China's parliament has announced plans to abolish the country's long-standing agricultural tax at a time when social unrest and a deepening income divide are raising official fears about stagnant farm incomes.
China's economic development has been accompanied by widening income disparities, said Liu Jibin, a member of the National People's Congress, China's legislature.
"The gap between agriculture and industry, and between the countryside and cities, is steadily growing and rural problems continue to constrain China's economic and social development," he said, the official Xinhua News Agency reported on Sunday.
The National People's Congress rarely questions Communist Party policy, but it plays a role in drafting and refining legislation.
Its Standing Committee - or ruling inner-circle - began a five-day session on Saturday to discuss the agricultural tax, as well as amendments to China's criminal law, and steps to protect workers from mistreatment.
In 2004, China's Prime Minister Wen Jiabao promised to gradually abolish the agricultural tax over five years.
Since then, 28 of China's 31 provinces and regions have abolished it, and nation-wide abolition will take effect from the start of 2006, Xinhua reported.
The tax collected only 1.5 billion yuan this year, and it amounted to just 1 percent of China's total tax revenue last year, said Liu, the legislator.
"Abolishing the agricultural tax won't significantly reduce government revenue," he said.
But the tax, introduced in 1958, has long been criticised by farmers and agricultural experts as an unfair burden, because farmers must pay it regardless of how little income they earn or even whether they plant crops.
The tax now only accounts for a fraction of farmers' incomes.
But with grain prices falling in 2005 and the government's efforts to raise farmers incomes losing momentum, the move is an important symbolic gesture, said Qin Hui, an expert on rural China at Tsinghua University in Beijing.
"This shows how seriously the central government is treating rural problems," Qin said of the tax move.

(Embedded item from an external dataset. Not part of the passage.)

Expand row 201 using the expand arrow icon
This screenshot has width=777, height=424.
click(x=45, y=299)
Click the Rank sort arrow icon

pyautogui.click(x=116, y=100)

"But still we have to see what happens - I think a rebound in farmers' burdens in some form will be difficult to avoid."
Qin said that removing the tax, combined with rising government debts and growing demands on public services, was adding to government financial straits in many parts of the countryside, and local officials might devise ways to reintroduce taxes.

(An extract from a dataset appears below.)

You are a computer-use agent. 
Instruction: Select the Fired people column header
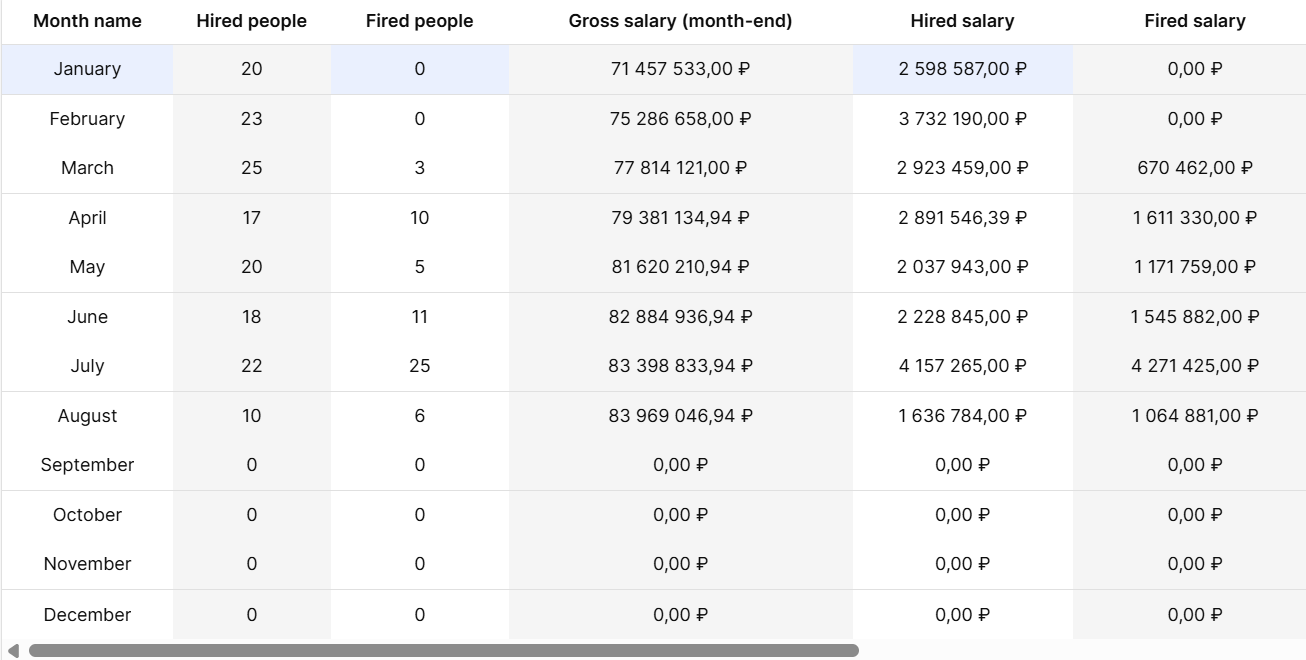(x=419, y=21)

The National People's Congress is also considering amendments to China's criminal law, as well as measures to protect workers from slave-like treatment by employers.
Chinese policy advisers have recently warned the government that stagnant rural incomes are fuelling social discontent and there have been growing protests in the countryside, most recently in Dongzhou, in southern Guangdong province.
Farmers' average income is likely to grow about 5.8 percent in 2005, Li Peilin, a sociologist at the Chinese Academy of Social Sciences who advises the government, said on Wednesday.
Li estimated that urban residents' incomes are about 6 times higher than rural residents, taking into account the state-backed medical and healthcare benefits that urban residents receive while rural residents do not.
Last year, China's 760 million or so rural residents earned an average 2,936 yuan ($367) per head, but in parts of inland China the level is much lower.
Despite official efforts to raise farmers' incomes, the gap will be difficult to narrow, Li said, according to a report on the Chinese government's official Web site.
Li said that "many new factors are still constantly expanding the income gap", including China's entry into the World Trade Organisation in 2001, which required it to slash tariffs on farm imports.
"We feel that the sustained widening of this problem may be gradually reined in, but it won't be possible to fundamentally turn it around in the short term," he said.